Once he spotted it, he started walking, weaving through crowds of sailors loading and unloading cargo and supplies. He went largely unnoticed, likely due to his height and age, which was welcome. The Gral’s Bounty was at the end of the dock, and nobody challenged him when he came aboard. He asked around, and eventually found the quartermaster down in the hold, cataloging cargo.
He walked into easy view, and then managed a soft, “Hey.”
The quartermaster looked up. “Iranji? Did your father send you? We don’t need anything repaired today.”
Iranji shook his head. “Looking for work. Want to join up.”
He stood still, letting the other man study him. After roughly thirty seconds of silence, he said, “Captain’s speaking with the navigator in the mess hall, last I saw. Tell him I sent you.”
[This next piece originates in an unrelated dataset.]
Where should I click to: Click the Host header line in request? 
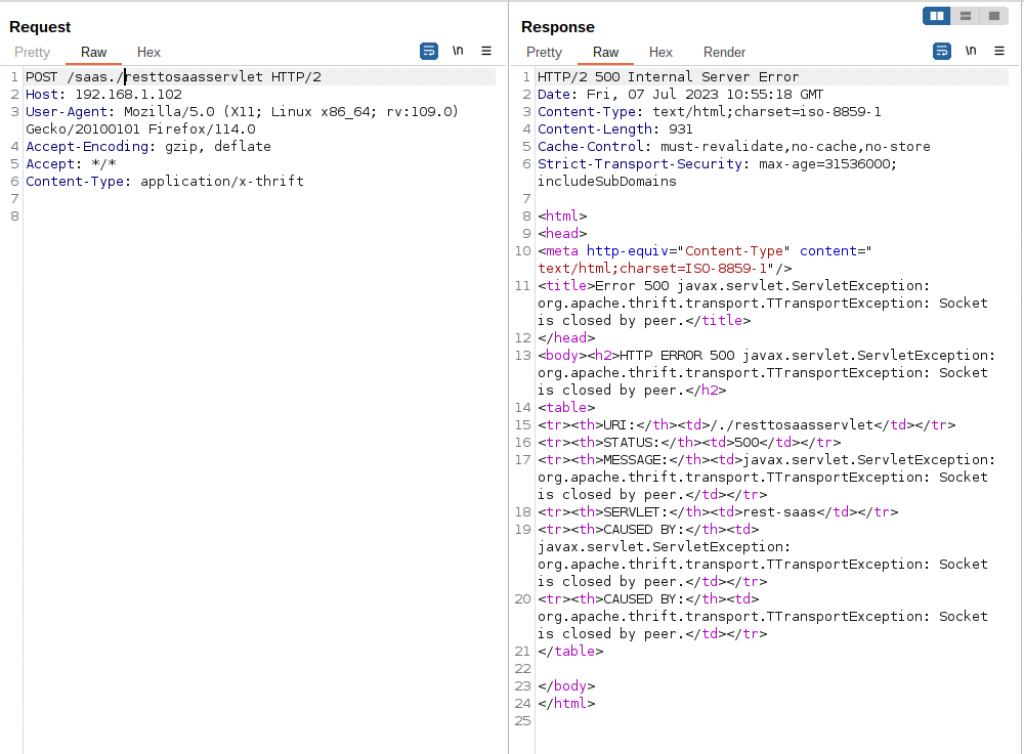[x=104, y=94]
Iranji nodded and tried not to look relieved. “Thanks,” he said, before turning and heading back up to the deck.
Getting the captain’s attention was enough to make his heart pound in his chest, but he managed to do it after a few moments of awkward standing. He said again that he was looking for work. It felt like he was about to be completely dismissed until Iranji mentioned the quartermaster had sent him.
Again, he was studied. The captain’s attention focused on his black eye. “You’re a little small, aren’t you?”
He forced himself not to bristle by telling himself he was going to get taller soon. He just needed a growth spurt to hit. “Good at repairing ropes and nets. Even better at climbing. And I clean.”
“What has you so keen on leaving Zandalar? You look cared for. You must have family.”
“My mother and sister are gone.”
Based on the look the captain gave his eye, he didn’t need to explain if his father was still around.
“Come with me.” The captain strode for the deck, and Iranji slunk after silently.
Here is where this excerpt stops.